Job 21:16 - Joseph Benson’s Commentary on the Old and New Testaments

Bible Comments

Lo, their good is not in their hand These words, says Chappelow, will be more consistent with what goes before, if read with an interrogation; namely, Lo, is not their good in their hand? that is, Is not every thing in their power? Do they not enjoy whatever they desire? To this purpose, he observes, is Sol. Jarchi's comment. Most commentators, however, read the words without an interrogation, which is certainly more agreeable to the Hebrew text. And Poole, with Henry and several others, consider them as containing an answer to the foregoing questions, and a confutation of the ungodly opinion and practice mentioned Job 21:14-15, as if he had said, Wicked men have no reason to reject God, because of their prosperity, for their wealth is not in their hand; neither obtained nor kept by their own might, but only by God's power and favour. Therefore I am far from approving their opinion, or following their course. “After the foregoing elegant description of the prosperity of some wicked men,” says Dr. Dodd, “Job proceeds, on the other hand, to confess what was likewise apparent in the ways of Providence, that some of them were as remarkably distinguished by their wretchedness, being exposed to the most dreadful evils and calamities. He knew that while he had been recounting the prosperity of the wicked, he had touched upon a tender point, to which his adversaries would be apt to give a wrong turn, as if he had been pleading the cause of iniquity. He therefore guards against their entertaining any idea of that kind, in this verse, in which he speaks to this purpose: ‘Do not imagine that because I say the wicked sometimes prosper, therefore, I believe their prosperity to be owing to themselves, or in their own hand or power. God forbid that I should give such a countenance to impiety!
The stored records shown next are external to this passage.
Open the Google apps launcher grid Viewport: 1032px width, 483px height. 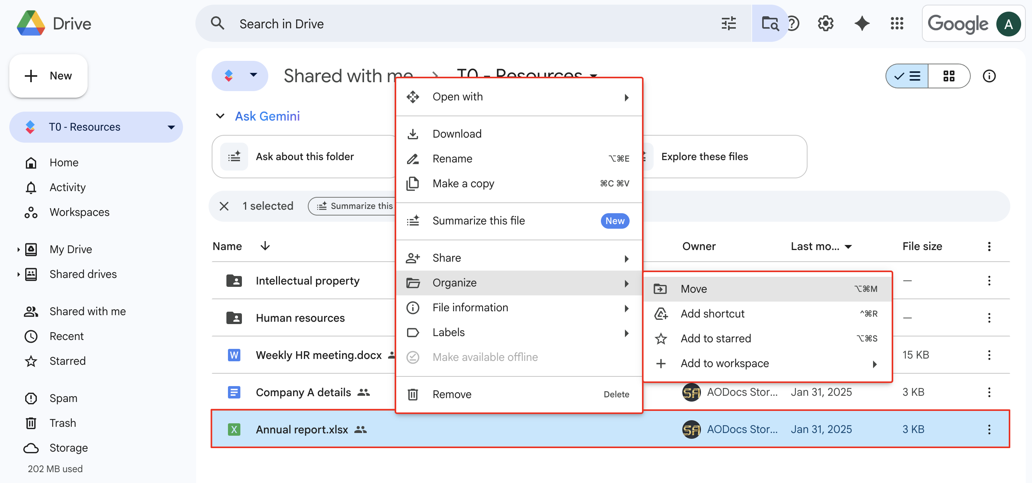tap(897, 23)
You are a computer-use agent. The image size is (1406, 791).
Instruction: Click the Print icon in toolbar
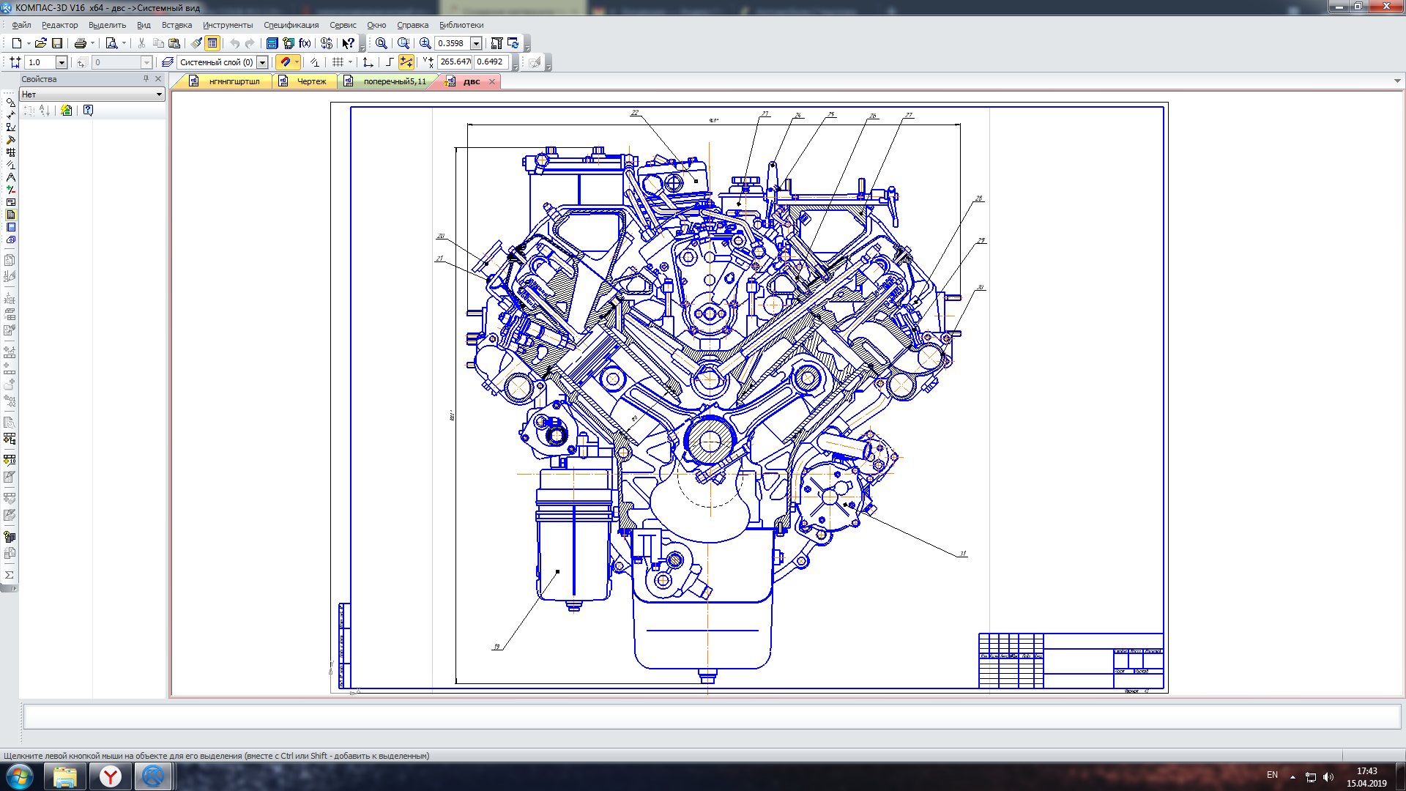pos(81,43)
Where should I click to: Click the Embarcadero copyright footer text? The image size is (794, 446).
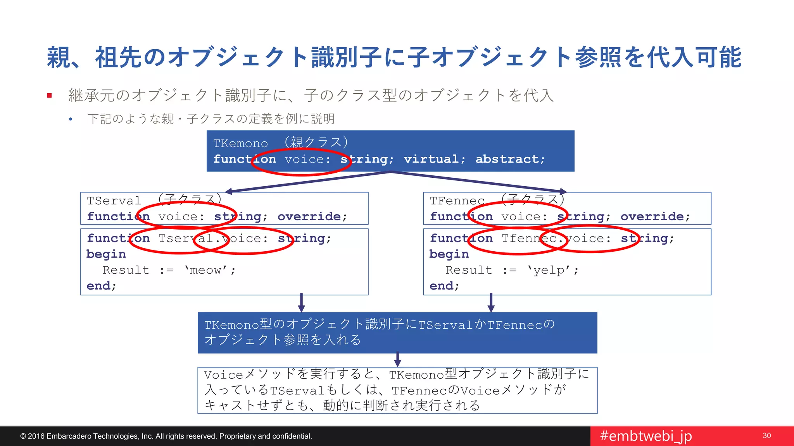click(166, 436)
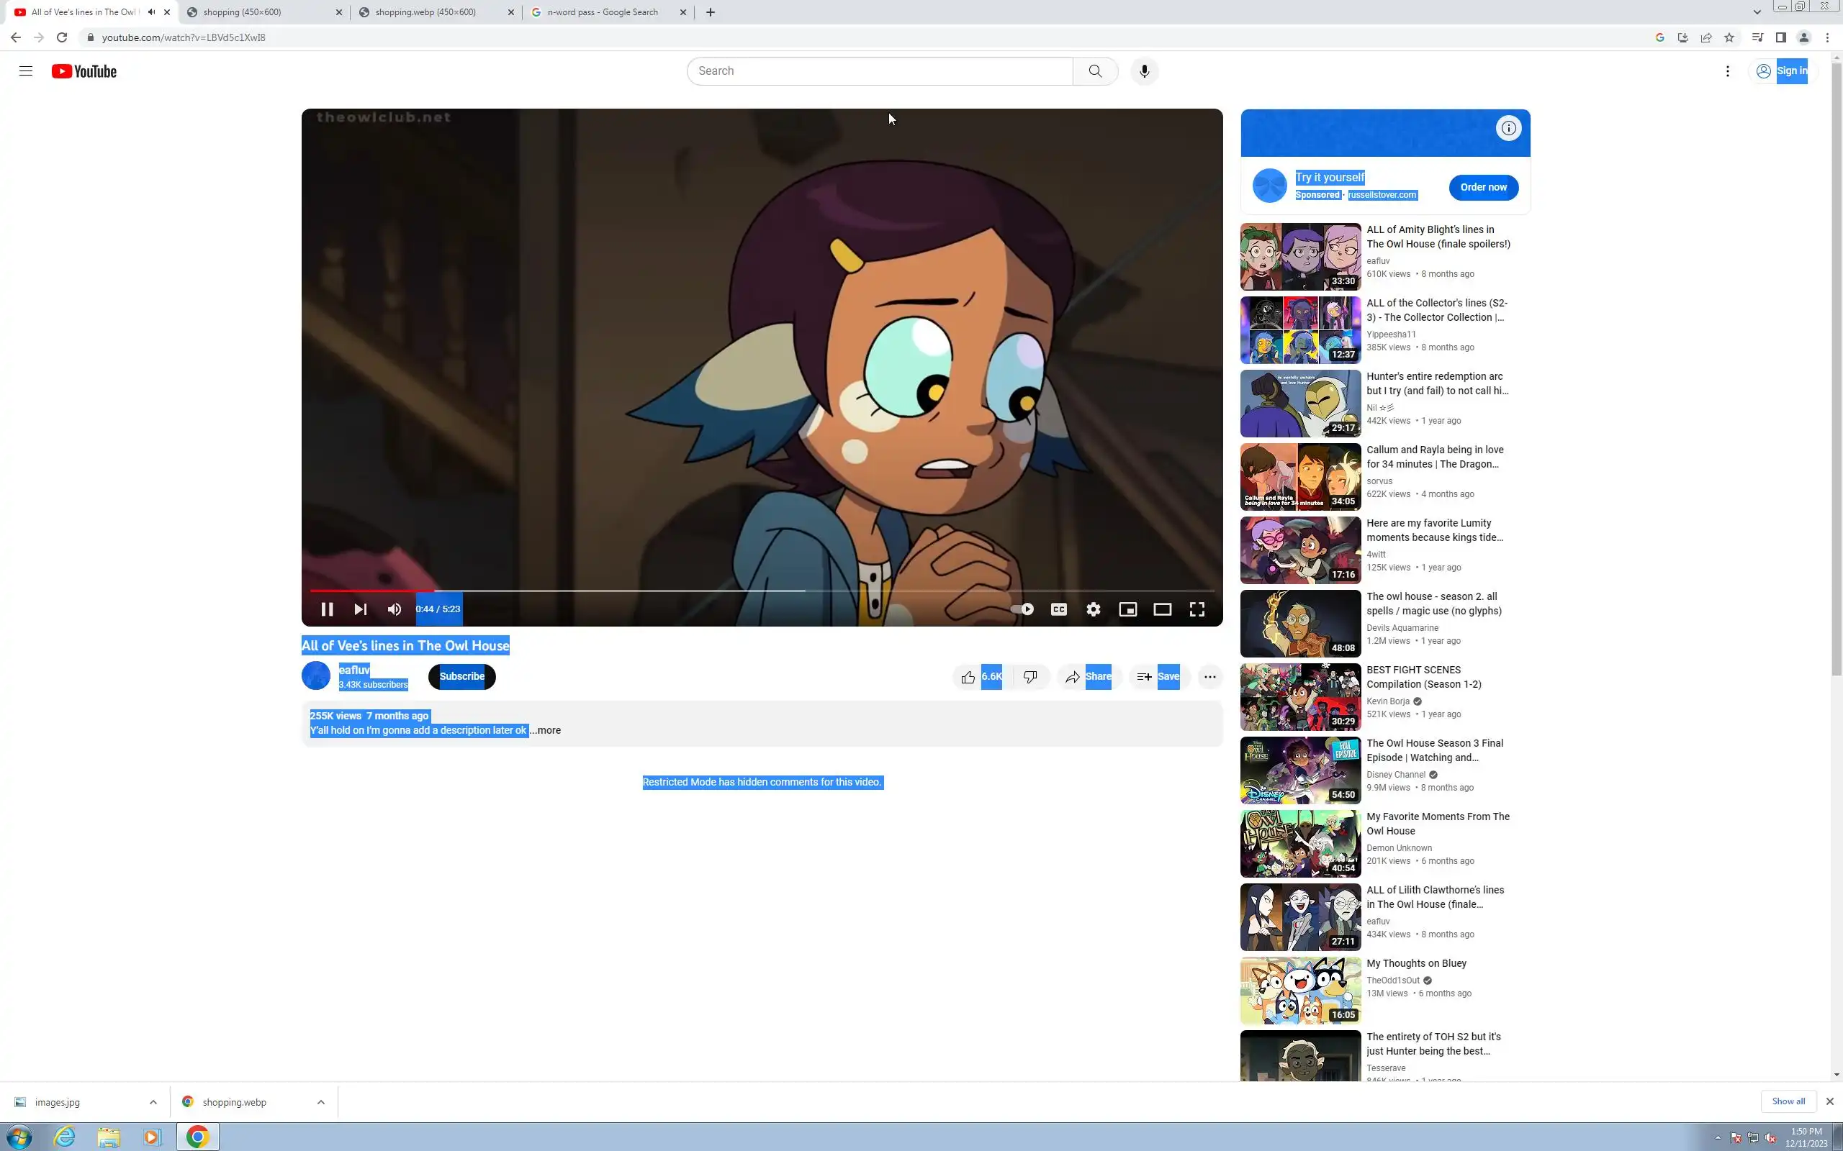Open images.jpg download options arrow
Image resolution: width=1843 pixels, height=1151 pixels.
coord(153,1102)
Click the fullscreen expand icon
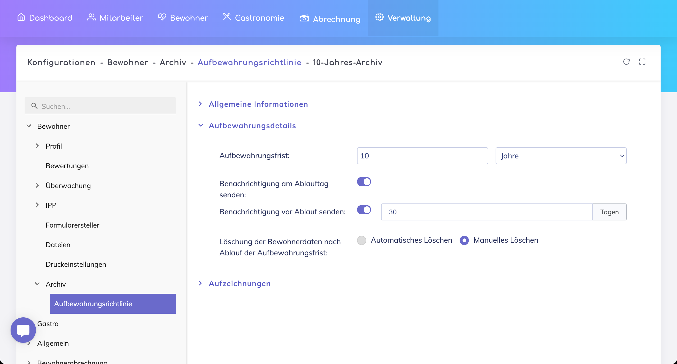The width and height of the screenshot is (677, 364). (642, 62)
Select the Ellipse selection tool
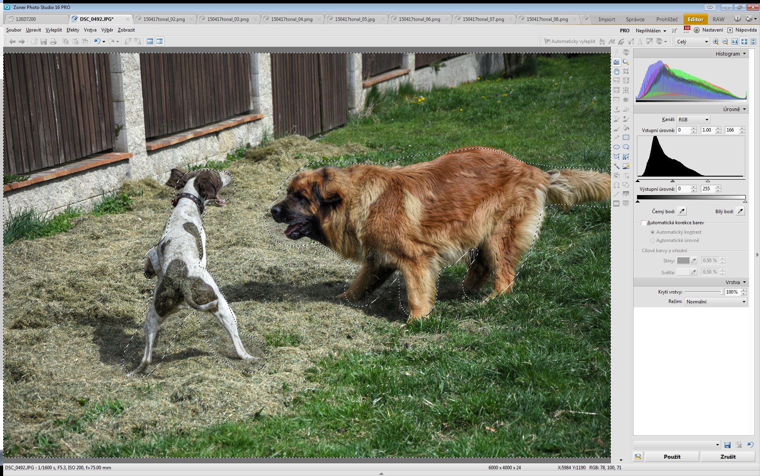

No; though they may thus presumptuously imagine with themselves, I am not of their opinion, nor yet of their society; the counsel of the wicked is far from me I know that all the happiness that they can boast is merely by the will and sufferance of Almighty God, and that sometimes he is pleased to make them terrible examples of his justice.'” Of which he speaks in the following verses to Job 21:21.

Job 21:16

16 Lo, their good is not in their hand: the counsel of the wicked is far from me.